Personal information
- Date of birth: 26 January 2000 (age 26)
- Place of birth: Perugia, Italy
- Height: 1.88 m (6 ft 2 in)
- Position: Centre-forward

Team information
- Current team: Sion
- Number: 33

Youth career
- 2008–2011: Collepieve
- 2011: Grifoponte
- 2011–2013: Bastia
- 2013–2014: Monte Malbe
- 2014–2019: Atalanta
- 2019: → Bologna (loan)

Senior career*
- Years: Team / Apps / (Gls)
- 2019–2021: Atalanta / 0 / (0)
- 2019–2020: → Lecco (loan) / 1 / (0)
- 2021: Foggia / 7 / (0)
- 2021–2023: Chiasso / 39 / (14)
- 2023: Rapperswil-Jona / 17 / (5)
- 2023–2024: Lugano II / 27 / (14)
- 2024–2025: Bellinzona / 34 / (18)
- 2025–: Sion / 37 / (13)

International career^{‡}
- 2016: Italy U16 / 1 / (0)
- 2016: Italy U17 / 4 / (0)
- 2017: Italy U18 / 5 / (2)
- 2021: Kosovo U21 / 3 / (0)
- 2026–: Kosovo / 1 / (0)

= Rilind Nivokazi =

Kosovan footballer

Rilind Nivokazi (born 26 January 2000) is a professional footballer who plays as a centre-forward for Swiss Super League club Sion. Born in Italy, he plays for the Kosovo national team.

==Club career==
===Early career and Atalanta===
Nivokazi at the age of 8, he started playing football in Collepieve, he besides being was part of Collepieve, he was part even of Grifoponte (2011), Bastia (2011–2013) and Monte Malbe (2013–2014). On 23 May 2014, Nivokazi joined with youth team of Italian giants Atalanta. In 2017–18 season, he started playing for Atalanta's under-19 squad.

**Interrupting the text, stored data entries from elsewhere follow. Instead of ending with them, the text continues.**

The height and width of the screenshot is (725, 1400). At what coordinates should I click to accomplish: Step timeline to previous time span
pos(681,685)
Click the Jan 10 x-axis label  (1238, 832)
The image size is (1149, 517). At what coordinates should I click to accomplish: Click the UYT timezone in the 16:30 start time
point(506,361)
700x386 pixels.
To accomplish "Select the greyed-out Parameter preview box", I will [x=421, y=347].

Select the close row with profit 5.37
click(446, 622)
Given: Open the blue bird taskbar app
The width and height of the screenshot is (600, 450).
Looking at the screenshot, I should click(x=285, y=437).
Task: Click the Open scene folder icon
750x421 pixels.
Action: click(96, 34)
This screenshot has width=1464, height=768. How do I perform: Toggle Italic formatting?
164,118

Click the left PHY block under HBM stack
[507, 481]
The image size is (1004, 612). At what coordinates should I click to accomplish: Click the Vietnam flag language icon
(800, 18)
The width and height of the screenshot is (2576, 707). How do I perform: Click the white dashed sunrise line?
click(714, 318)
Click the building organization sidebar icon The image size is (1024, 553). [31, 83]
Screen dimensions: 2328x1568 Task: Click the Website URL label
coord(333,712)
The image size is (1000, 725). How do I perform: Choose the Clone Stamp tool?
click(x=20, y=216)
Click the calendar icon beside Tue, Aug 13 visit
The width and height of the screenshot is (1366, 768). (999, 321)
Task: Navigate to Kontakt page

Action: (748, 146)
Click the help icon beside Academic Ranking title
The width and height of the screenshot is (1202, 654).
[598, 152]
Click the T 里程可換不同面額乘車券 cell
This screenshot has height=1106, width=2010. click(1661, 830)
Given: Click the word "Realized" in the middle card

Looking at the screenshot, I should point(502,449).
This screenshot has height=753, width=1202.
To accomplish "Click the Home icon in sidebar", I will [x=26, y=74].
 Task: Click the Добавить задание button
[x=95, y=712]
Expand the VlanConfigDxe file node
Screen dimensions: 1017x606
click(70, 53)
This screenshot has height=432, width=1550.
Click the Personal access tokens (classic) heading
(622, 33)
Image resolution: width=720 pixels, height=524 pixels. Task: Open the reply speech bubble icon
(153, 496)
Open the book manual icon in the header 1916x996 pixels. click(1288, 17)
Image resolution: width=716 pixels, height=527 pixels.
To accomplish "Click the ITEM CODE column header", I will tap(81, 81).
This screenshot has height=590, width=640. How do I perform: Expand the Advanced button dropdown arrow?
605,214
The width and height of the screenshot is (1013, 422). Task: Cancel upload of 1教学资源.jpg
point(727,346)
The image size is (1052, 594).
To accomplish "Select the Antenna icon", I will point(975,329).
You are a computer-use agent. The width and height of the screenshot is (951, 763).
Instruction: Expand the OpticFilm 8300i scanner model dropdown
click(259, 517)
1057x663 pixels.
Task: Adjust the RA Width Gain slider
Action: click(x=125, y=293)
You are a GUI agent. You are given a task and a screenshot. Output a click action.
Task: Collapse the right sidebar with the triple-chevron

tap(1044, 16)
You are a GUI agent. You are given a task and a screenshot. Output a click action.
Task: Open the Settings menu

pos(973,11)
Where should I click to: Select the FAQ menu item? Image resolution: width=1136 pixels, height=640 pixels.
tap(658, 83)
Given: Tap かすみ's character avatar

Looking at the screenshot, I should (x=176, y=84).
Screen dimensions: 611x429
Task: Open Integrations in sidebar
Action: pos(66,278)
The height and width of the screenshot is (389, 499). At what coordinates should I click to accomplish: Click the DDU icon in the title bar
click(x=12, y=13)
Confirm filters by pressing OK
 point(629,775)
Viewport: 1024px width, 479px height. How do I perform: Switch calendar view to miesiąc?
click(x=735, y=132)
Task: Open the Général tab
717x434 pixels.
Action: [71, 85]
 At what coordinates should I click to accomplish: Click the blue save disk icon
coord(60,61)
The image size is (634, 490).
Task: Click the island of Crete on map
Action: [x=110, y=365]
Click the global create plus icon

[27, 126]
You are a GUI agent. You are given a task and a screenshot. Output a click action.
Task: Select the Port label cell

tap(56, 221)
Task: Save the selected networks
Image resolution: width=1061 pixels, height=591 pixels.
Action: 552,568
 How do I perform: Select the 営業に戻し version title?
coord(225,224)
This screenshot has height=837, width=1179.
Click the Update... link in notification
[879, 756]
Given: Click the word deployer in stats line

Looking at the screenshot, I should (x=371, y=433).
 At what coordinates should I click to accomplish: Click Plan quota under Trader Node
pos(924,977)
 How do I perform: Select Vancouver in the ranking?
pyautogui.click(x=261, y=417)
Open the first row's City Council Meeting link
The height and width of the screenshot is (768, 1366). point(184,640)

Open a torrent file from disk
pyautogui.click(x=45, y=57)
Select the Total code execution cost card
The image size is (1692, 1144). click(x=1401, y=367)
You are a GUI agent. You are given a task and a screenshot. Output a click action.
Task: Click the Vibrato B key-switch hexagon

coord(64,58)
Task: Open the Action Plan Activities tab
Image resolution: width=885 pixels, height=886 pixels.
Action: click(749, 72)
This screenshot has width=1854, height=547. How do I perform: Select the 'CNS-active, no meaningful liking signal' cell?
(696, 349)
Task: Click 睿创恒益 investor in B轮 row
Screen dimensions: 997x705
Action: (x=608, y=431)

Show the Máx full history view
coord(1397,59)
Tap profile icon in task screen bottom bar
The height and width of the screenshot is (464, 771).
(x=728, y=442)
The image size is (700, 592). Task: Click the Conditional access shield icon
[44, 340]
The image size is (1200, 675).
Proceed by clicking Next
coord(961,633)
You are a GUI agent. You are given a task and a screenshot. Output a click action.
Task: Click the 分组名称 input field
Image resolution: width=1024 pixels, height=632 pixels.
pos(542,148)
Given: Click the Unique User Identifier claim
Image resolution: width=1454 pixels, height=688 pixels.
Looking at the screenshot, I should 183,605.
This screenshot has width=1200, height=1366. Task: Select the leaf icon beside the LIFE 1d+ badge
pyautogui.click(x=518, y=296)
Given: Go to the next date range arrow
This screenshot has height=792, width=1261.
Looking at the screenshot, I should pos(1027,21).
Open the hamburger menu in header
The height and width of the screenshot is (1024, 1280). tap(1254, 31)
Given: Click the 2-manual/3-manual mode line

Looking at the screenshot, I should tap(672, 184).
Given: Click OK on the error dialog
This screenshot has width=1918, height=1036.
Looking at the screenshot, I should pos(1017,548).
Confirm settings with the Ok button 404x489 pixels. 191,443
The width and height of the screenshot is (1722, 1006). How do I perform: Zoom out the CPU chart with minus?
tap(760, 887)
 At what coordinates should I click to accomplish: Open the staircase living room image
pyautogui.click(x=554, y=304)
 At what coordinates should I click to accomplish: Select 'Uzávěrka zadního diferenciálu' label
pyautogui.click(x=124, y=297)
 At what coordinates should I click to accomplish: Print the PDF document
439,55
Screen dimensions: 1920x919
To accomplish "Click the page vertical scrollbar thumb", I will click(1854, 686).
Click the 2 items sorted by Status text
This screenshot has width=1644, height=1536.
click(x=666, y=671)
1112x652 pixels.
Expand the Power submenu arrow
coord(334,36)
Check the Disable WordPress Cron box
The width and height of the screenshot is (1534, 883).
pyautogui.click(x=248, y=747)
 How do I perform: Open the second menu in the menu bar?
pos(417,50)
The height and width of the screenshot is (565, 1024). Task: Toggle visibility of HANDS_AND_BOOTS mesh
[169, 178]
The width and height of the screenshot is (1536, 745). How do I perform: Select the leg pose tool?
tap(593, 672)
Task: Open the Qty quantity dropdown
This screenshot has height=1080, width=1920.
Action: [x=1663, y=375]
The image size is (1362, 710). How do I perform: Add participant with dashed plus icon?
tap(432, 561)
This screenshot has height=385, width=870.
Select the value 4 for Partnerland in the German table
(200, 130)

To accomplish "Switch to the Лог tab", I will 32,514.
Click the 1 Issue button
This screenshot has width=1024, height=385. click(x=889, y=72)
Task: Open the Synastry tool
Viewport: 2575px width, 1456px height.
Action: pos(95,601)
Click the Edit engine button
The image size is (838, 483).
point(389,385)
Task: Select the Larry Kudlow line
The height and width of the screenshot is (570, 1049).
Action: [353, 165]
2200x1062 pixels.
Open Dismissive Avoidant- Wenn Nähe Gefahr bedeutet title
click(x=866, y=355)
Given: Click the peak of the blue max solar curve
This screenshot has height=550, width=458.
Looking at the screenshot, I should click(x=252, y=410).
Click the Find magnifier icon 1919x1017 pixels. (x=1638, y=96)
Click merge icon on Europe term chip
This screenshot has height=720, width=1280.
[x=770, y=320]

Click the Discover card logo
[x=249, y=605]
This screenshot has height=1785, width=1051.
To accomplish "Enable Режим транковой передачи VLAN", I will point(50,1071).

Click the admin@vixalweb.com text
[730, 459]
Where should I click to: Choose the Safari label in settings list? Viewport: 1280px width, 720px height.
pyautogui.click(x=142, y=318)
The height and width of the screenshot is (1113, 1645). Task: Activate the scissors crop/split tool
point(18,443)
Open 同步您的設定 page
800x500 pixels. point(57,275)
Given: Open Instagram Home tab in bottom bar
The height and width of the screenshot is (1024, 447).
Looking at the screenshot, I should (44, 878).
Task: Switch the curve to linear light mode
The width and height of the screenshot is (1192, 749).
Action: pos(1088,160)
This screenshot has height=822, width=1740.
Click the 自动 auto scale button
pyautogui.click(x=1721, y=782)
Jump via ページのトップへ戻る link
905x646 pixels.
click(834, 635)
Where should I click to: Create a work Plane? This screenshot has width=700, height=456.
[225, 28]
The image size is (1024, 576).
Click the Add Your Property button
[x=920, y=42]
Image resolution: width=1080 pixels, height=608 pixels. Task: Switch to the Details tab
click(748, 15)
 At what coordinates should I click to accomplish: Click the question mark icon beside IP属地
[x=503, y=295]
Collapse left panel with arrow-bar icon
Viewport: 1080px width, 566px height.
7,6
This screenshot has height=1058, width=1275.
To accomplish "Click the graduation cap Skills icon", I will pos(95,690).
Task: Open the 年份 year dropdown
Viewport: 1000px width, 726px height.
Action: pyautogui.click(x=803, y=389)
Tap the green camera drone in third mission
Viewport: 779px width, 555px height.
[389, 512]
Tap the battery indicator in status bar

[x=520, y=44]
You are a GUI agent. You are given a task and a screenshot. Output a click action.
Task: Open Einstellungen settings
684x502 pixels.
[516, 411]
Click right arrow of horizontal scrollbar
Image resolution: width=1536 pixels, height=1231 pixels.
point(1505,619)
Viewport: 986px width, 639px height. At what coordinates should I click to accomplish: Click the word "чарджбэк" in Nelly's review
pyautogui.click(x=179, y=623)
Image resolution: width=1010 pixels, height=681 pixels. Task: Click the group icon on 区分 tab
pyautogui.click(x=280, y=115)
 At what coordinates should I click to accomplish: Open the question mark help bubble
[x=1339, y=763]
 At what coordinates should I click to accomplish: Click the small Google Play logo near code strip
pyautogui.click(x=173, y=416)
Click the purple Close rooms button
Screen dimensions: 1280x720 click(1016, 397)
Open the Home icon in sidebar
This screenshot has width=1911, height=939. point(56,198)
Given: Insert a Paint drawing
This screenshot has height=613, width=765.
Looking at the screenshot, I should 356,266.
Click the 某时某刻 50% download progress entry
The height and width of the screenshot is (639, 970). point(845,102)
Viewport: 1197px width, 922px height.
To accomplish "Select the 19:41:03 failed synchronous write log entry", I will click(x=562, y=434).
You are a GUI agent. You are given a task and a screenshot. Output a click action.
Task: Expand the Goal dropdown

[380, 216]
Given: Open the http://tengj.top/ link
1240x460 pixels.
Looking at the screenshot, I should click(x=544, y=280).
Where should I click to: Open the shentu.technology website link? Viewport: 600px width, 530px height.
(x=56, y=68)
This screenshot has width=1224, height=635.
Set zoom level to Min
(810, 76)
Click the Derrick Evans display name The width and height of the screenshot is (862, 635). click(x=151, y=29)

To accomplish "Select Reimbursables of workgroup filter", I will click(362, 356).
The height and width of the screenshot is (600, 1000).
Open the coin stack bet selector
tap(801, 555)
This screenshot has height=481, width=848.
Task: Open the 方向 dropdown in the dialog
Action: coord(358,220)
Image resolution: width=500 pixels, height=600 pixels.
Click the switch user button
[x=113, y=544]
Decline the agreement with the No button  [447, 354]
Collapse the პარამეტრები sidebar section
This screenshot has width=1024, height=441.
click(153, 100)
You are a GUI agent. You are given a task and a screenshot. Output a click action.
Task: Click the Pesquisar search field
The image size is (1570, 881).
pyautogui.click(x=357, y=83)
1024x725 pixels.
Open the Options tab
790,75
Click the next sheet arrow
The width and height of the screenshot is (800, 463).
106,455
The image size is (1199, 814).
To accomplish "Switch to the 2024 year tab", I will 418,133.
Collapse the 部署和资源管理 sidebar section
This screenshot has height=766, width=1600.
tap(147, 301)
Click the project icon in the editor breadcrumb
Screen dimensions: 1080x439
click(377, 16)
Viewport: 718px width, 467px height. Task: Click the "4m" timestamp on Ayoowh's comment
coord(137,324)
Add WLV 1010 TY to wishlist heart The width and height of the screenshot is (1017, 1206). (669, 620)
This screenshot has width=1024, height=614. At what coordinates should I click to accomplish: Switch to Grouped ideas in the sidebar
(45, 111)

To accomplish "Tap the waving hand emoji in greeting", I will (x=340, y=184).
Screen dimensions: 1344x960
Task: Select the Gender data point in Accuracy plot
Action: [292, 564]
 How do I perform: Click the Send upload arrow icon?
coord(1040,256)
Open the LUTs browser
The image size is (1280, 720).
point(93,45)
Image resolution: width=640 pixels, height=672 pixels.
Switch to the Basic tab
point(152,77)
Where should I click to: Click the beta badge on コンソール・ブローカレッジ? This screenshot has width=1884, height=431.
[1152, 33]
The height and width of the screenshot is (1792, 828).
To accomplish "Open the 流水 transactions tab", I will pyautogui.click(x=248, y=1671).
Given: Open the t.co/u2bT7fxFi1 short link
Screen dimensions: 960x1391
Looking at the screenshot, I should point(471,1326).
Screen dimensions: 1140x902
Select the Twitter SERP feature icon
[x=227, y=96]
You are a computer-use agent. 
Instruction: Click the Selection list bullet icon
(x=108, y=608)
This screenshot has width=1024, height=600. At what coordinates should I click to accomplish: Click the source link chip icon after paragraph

====Loan at Bologna Youth Sector====
On 18 January 2019, Nivokazi joined Campionato Primavera 2 club Bologna, on a six-month-long loan. One day later, he made his debut in a 2–3 away win against SPAL after coming on as a substitute at 57th minute in place of Kaloyan Krastev. On 16 February 2019, he scored his first goal for Bologna in his fifth appearance for the club in a 2–2 away draw over Hellas Verona in Campionato Primavera 2.

====Loan at Lecco====
On 10 July 2019, Nivokazi joined newly-promoted Serie C club Lecco, on a season-long loan. On 25 August 2019, he was named as a Lecco substitute for the first time in a league match against Arezzo. His debut with Lecco came thirteen days later in a league match against Novara after coming on as a substitute at 76th minute in place of Marco Moleri.

===Foggia===
On 1 February 2021, Nivokazi joined Serie C side Foggia and receiving squad number 30. Twelve days later, he made his debut in a 0–2 home defeat against Catanzaro after coming on as a substitute at 81st minute in place of Ibourahima Baldé.

===Chiasso===
On 4 August 2021, he signed with Swiss club Chiasso.

===Lugano===
In December 2022, Nivokazi joined Rapperswil-Jona, before moving to FC Lugano in July 2023, where he was going to play for the clubs reserve team.

===Bellinzona===
On 30 July 2024, Nivokazi moved to Bellinzona.

==International career==
From 2016, until 2017, Nivokazi has been part of Italy at youth international level, respectively has been part of the U16, U17 and U18 teams and he with these teams played ten matches and scored two goals. On 15 March 2021, Nivokazi received a call-up from Kosovo U21 for the friendly matches against Qatar U23. Eleven days later, he made his debut with Kosovo U21 in first match against Qatar U23 after being named in the starting line-up.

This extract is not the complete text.